In the case your crypto is stolen, you can’t get your bank to reverse the transaction.

Benefit: Crypto hasn’t gone mainstream yet

Cryptocurrency has surged in popularity over the last few years, but it is still far from mainstream. The vast majority of people in the world have still never attempted to buy or use cryptocurrency. This means there is still an incredible amount of room for user influx.

This is especially exciting when you combine it with the fact that most cryptocurrencies have a fixed or limited supply. No more than 21 million Bitcoins can ever be mined, and the majority of them are already on the market. The supply of Bitcoin in the future will stay very low while the demand may well go through the roof as everyone gets onboard.

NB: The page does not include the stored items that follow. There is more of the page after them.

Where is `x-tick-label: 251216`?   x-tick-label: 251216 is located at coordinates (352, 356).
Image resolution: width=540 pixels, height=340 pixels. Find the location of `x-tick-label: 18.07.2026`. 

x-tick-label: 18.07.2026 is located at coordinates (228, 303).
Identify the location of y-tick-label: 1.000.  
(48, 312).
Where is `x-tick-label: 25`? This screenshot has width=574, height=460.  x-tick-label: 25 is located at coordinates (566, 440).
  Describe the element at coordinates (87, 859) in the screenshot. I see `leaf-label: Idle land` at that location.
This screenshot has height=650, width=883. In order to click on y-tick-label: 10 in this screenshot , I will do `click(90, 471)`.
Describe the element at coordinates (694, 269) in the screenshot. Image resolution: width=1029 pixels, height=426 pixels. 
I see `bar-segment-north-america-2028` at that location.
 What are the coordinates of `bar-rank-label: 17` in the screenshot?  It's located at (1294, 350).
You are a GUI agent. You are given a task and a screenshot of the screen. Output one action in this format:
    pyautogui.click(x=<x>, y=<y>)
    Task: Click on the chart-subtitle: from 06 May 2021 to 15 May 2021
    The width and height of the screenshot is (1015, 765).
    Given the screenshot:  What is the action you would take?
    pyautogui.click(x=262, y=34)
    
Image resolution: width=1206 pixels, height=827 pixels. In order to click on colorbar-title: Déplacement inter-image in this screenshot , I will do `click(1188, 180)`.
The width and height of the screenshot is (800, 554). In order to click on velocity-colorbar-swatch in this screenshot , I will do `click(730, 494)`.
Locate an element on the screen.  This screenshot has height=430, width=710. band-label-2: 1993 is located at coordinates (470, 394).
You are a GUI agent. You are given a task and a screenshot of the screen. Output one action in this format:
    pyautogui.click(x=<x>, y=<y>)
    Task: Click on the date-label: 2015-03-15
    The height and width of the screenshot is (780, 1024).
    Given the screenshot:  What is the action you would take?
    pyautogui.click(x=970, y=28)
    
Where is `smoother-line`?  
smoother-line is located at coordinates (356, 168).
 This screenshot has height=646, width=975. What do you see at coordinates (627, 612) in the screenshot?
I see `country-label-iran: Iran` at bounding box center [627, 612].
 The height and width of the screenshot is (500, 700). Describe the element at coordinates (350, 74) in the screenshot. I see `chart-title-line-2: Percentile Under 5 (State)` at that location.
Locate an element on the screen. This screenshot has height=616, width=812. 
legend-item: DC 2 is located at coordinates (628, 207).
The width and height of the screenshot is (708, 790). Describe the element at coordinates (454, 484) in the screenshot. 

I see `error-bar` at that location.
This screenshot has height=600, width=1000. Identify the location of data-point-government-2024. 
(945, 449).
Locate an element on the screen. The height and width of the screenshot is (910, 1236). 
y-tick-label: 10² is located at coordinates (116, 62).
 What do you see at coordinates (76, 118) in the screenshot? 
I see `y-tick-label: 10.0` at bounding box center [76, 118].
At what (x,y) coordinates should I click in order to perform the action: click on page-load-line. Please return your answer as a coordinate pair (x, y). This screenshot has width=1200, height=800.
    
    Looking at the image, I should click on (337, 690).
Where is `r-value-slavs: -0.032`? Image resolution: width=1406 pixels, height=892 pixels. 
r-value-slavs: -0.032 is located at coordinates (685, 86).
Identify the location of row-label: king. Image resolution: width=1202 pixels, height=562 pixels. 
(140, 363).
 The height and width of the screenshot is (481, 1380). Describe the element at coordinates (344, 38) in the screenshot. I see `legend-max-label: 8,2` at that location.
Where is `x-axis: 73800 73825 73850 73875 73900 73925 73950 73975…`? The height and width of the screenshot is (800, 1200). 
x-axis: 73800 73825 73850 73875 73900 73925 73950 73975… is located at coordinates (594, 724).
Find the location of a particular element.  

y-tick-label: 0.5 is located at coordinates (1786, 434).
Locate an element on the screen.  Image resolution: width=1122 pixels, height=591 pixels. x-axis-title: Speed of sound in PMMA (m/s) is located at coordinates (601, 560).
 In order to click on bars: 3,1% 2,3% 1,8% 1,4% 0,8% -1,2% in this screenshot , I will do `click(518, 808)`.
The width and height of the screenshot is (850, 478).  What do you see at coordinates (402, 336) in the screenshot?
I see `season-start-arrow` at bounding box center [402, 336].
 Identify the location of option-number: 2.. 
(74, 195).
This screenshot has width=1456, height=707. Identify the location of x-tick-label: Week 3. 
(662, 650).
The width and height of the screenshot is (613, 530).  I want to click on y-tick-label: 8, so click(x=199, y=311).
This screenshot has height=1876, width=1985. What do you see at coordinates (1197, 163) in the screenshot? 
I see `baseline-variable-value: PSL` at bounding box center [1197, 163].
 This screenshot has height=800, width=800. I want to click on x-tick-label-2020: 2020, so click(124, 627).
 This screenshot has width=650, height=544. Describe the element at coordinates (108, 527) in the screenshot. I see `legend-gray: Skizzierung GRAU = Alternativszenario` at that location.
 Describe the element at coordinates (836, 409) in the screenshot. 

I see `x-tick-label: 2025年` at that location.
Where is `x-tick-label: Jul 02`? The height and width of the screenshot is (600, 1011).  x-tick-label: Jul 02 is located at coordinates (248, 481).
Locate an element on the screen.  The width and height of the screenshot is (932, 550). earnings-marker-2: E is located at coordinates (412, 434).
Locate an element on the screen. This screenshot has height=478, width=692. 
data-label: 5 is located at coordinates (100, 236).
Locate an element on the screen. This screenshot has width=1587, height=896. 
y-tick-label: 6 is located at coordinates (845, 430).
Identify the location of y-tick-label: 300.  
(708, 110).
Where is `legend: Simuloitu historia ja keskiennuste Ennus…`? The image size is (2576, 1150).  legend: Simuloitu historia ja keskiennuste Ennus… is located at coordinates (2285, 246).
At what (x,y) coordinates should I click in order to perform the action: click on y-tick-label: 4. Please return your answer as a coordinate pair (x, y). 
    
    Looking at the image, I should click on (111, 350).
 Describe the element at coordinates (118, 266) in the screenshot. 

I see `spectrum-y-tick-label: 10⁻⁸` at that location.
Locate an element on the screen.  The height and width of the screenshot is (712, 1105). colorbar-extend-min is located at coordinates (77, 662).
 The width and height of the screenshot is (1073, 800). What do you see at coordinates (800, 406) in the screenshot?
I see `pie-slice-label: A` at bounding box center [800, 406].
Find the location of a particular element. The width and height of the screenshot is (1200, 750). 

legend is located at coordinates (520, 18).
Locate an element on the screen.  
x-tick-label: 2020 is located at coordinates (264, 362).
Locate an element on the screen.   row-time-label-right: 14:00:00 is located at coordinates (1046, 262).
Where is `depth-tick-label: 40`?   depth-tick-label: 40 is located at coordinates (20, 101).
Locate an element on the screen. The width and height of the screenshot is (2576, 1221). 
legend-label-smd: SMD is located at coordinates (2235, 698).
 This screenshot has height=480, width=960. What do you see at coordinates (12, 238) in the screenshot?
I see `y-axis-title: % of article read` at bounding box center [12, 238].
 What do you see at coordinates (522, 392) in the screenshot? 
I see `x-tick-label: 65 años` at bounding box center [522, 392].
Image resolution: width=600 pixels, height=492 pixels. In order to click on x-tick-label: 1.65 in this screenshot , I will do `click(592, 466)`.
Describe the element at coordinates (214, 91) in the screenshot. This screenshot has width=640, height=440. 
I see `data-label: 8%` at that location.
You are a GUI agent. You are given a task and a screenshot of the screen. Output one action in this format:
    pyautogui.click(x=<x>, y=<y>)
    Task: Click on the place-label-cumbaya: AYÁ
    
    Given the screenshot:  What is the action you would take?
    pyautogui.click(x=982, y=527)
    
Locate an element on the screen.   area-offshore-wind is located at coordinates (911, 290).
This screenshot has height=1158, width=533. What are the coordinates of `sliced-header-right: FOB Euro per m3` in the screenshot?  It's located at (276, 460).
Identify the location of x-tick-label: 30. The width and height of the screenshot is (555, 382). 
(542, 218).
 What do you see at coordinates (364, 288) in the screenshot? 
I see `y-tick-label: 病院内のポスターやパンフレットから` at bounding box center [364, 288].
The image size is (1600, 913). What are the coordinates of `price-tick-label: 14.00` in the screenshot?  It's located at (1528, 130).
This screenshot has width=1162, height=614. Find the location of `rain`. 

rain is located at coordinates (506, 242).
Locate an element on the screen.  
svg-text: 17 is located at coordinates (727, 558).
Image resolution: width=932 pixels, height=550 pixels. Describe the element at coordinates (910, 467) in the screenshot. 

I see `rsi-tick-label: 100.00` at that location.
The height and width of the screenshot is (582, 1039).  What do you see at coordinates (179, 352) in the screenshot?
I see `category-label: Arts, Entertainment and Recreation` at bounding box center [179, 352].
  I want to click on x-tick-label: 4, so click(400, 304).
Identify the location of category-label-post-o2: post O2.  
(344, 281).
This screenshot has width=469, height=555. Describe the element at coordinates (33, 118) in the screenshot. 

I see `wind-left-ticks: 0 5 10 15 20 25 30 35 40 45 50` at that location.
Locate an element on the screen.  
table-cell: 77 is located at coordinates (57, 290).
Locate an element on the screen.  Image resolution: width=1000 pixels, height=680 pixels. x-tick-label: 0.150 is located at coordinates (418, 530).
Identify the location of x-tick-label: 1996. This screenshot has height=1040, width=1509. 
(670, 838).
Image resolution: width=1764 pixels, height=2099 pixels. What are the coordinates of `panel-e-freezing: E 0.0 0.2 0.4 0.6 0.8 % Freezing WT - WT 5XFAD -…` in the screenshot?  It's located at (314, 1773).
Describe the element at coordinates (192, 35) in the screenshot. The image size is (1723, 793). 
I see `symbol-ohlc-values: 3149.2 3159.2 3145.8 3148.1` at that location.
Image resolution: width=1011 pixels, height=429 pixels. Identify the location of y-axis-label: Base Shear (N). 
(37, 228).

In a ‘high demand – low supply’ situation, the only way for the price to go is up!

Risk: The infrastructure isn’t perfect

The disadvantage to this is that cryptocurrency doesn’t have all of the tools and infrastructure it needs yet for a mainstream audience. If you’ve bought or used much crypto, you’ll be especially aware of this fact.

Buying, selling and using cryptocurrency is still quite difficult and requires some research, skill and level of care to make sure you’re doing everything right. There’s always the risk of buying the wrong thing, using it in a way you didn’t intend, or simply being unable to use it. We see this all the time in the difficulty of actually spending cryptocurrency on everyday things. Crypto is often much more difficult to use than a credit card.

Make sure you know the balance

Every investment comes with its own unique balance of benefits and risks. Anyone trying to convince you otherwise is either a scammer or an incompetent investor.

With cryptocurrency, the benefits are extremely exciting, but the risks are also significant. Before you invest, it’s critical that you understand the balance. A good general rule of thumb for cryptocurrency is to only invest what you can afford to lose and don’t expect any big returns right away. Cryptocurrency is still in its early days and has a long way to go yet.